Nevertheless, managed care organizations should look at costs in a larger context to generate real long-term patient care savings, said VP clinical services Gary Rice. "Even though managed care may initially focus only on [dollar savings], when we start talking about the high-touch programs we offer and the way we can assist patients in their therapy so the investment in those products is optimized, a lot of managed care payers start to see the value equation," Rice said.


For instance, he noted, "in the worst-case scenario, you spend $8,000 a month on an oncolytic, and the patient takes it only half the time. So the disease progresses, and now the patient has to go on a different therapy. That's more of a cost impact for that managed care organization than getting a 10% discount. So we're trying to demonstrate responsible fiscal management through our high-touch programs."


Among those high-touch offerings: "We call every patient every month, not only to see how they're doing, but to see how much product they have left," Rice explained. "And if they have more product than what they should, ... we move that delivery to when they really need the product. Those are all cost savings for managed care."


In addition, Rice said, Diplomat's technology and clinical support teams have been working over the past year "to create more clinical decision trees in our eNAV information technology platform that will allow us not only to manage the patient more efficiently, but also be better able to report those activities to managed care and pharmaceutical companies."

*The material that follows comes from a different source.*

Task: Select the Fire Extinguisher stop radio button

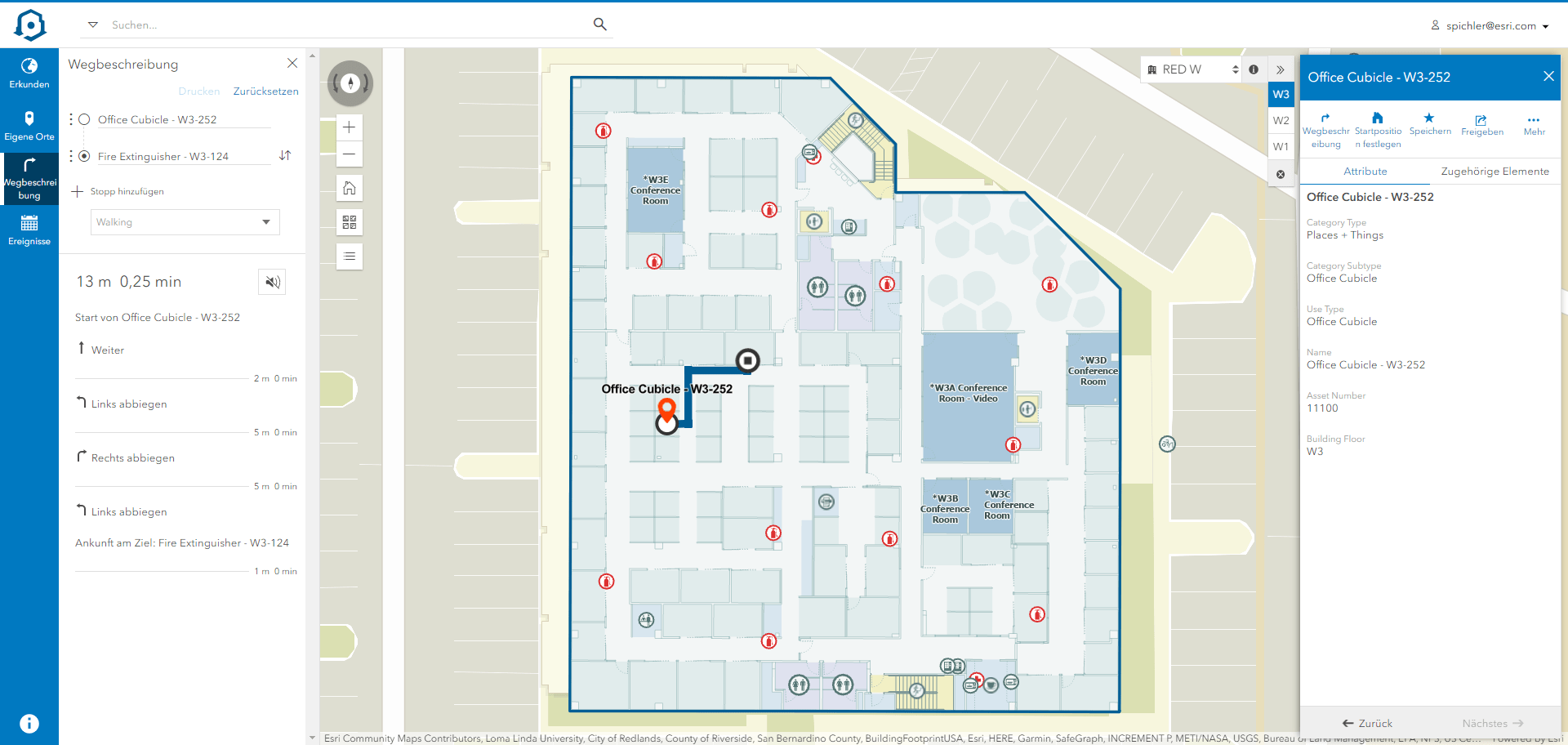Action: (84, 155)
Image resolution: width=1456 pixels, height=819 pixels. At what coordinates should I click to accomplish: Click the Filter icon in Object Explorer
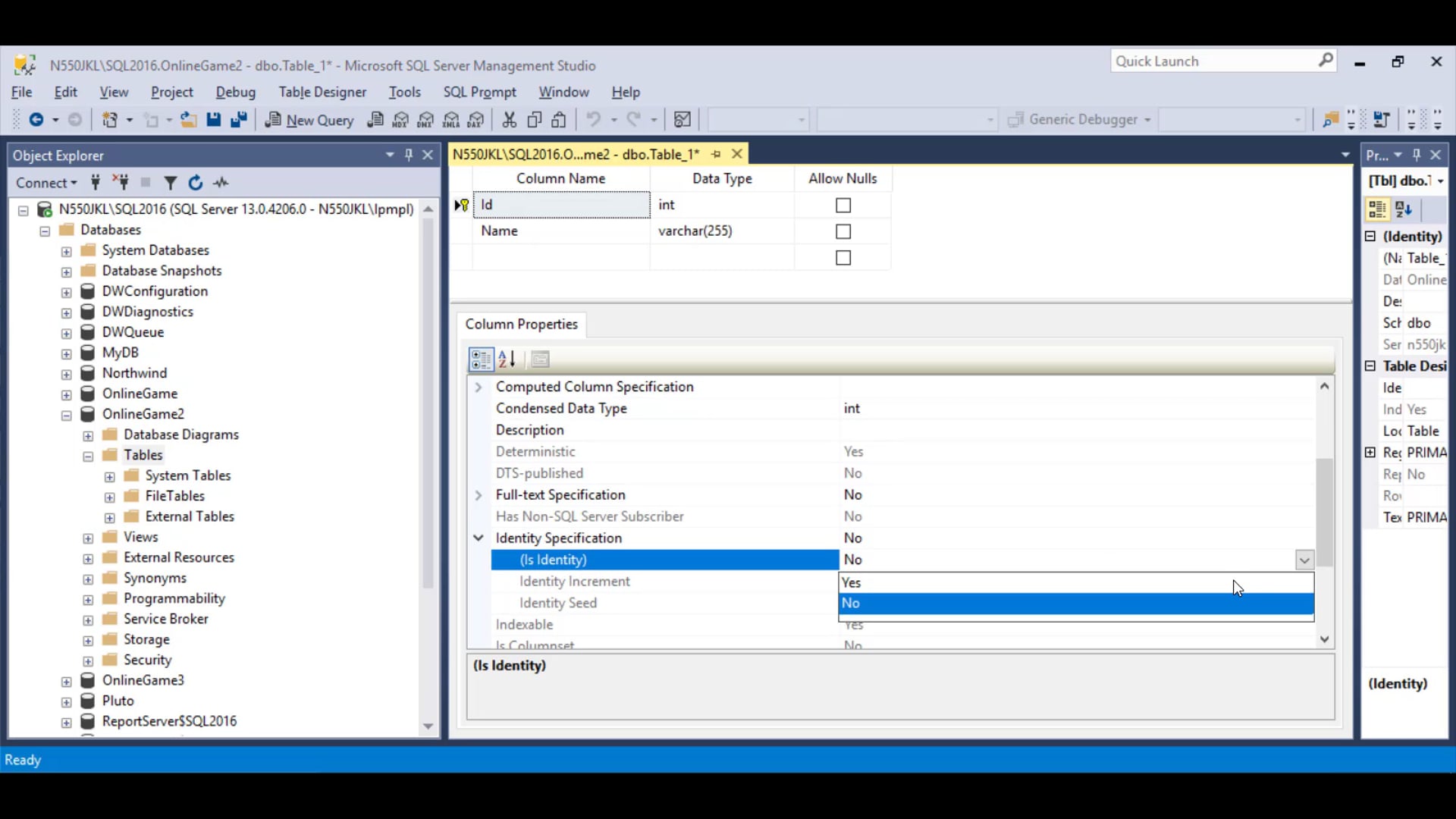[170, 182]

For example, he added, "every time we adjust an inventory for a patient we're saving managed care costs. Today, I have to figure that out manually. Our goal in the future is to be able to run a report."


For one very small health plan, Rice added, "we were able to save that company more than $300,000 in costs in one year, just by adjusting [dispensing practices] to reduce excess inventory. And they were amazed."


A major focus for Rice's clinical care team is improving quality and educating both its own clinical support team and those of its provider partners, including retail pharmacists that use Diplomat as their back-end specialty service provider. To that end, Diplomat's senior director of education and quality, Jennifer Hagerman, drew on her experience as an educator and pharmacy school professor to launch Diplomat University as a fully staffed training tool and educational resource for employees.


"The goal was to implement a comprehensive, robust new-employee orientation program. And once we did that, we evolved into clinical, operational, systems and leadership training," Hagerman explained. "Our next initiative was taking it to our external partners."


Under her leadership, Diplomat also supports a full-year post-graduate pharmacy residency program, which is currently undergoing accreditation from the American Society of Health-System Pharmacists.


"We've been very successful ... keeping them with our organization after completion of the program," she said.


CEO Phil Hagerman summed it up, saying, "Diplomat will continue to grow dramatically, both in terms of high dollar volume and core distribution, but also in terms of services." That includes both "services to pharmaceutical companies around data aggregation and outcomes information," as well as "services to health systems and health plans as they expand into the [accountable care organizations] and insurance exchanges that are coming with health reform." It also includes "services to our patients in terms of being able to offer them more than just distribution," he said.


"It might be hospital readmission management," Hagerman said, "or some other form of ancillary patient care service like disease management that helps keep patients with complex therapy out of the hospital."